Work to complete: Your reply must consist of the data below, reproduced character for character.

Records supplied:
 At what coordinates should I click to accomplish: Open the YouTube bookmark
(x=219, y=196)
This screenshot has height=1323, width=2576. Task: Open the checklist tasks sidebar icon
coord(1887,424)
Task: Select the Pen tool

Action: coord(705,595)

Solution:
 At what coordinates should I click to accomplish: Open the YouTube bookmark
(x=219, y=196)
This screenshot has height=1323, width=2576. Task: Open the checklist tasks sidebar icon
coord(1887,424)
Task: Select the Pen tool

Action: coord(705,595)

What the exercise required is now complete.